The secret to making healthy low-cost meals at home lies in having lots of ingredients handy. On the weekend shop for bargains for in-season fruits and veggies. Buy your protein choices. You can even cook up meat and then chop it and freeze in small baggies to be added to your meals during the week. Always have pasta and rice in the cupboard. Having milk, flour, butter, and shredded cheese on hand make adding a cheese sauce to pasta a snap. Potatoes are a nutritional treasure. Simply bake one and topped with some of your saute mix and serve with a green salad.

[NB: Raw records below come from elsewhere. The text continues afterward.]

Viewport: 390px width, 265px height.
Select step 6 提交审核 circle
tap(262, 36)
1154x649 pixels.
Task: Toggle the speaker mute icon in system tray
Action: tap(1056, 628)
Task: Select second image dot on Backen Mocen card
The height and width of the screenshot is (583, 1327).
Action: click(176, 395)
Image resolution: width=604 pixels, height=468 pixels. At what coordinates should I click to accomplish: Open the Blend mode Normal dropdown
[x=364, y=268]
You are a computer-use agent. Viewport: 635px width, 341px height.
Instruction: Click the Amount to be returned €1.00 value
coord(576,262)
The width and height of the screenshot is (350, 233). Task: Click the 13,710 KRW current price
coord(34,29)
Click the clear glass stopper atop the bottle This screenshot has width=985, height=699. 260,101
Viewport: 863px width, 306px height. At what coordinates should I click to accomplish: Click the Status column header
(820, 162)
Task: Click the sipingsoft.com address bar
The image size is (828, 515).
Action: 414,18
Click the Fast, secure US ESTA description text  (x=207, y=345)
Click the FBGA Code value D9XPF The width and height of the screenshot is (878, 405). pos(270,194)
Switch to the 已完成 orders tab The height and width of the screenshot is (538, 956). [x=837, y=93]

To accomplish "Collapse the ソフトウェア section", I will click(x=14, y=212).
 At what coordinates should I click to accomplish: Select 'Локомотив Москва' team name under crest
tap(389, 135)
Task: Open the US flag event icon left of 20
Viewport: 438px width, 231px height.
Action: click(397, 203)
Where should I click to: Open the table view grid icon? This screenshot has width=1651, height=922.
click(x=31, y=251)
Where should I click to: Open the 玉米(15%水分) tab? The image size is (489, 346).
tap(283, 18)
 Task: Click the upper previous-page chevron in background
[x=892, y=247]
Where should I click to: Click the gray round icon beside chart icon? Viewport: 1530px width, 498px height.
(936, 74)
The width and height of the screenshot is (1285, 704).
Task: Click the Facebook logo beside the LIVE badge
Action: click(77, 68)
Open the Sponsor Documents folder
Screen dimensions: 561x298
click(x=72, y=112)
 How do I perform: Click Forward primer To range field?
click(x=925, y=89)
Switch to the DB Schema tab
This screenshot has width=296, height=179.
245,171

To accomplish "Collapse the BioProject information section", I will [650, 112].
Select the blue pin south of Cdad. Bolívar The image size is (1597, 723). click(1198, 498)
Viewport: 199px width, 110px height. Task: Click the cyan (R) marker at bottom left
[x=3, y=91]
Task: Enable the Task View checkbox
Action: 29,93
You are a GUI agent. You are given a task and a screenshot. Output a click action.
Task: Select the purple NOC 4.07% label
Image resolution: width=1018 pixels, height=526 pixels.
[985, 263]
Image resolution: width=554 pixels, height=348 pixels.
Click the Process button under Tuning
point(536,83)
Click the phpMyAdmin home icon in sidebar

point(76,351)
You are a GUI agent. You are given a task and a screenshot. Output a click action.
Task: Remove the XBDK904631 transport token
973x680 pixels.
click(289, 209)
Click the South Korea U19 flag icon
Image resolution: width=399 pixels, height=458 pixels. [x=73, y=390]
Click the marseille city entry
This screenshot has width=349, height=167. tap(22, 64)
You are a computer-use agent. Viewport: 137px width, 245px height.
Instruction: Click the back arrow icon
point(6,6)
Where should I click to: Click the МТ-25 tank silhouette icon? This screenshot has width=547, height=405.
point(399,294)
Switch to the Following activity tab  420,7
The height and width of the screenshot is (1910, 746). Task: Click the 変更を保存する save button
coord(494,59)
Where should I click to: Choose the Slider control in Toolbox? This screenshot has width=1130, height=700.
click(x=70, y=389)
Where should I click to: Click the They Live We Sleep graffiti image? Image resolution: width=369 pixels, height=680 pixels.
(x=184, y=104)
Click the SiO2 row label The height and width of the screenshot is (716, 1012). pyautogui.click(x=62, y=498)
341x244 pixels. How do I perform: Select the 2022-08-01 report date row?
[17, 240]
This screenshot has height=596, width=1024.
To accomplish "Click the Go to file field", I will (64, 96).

Eating healthily will make your waistline thinner and your wallet fatter. Plus, you’ll be amazed at how much more energy you have once your new routine becomes habit. Later on, when people ask you what you learned in college, you can add eating healthily on a budget to your list of accomplishments. In the long run of your life, that may turn out to be one your most valuable lessons.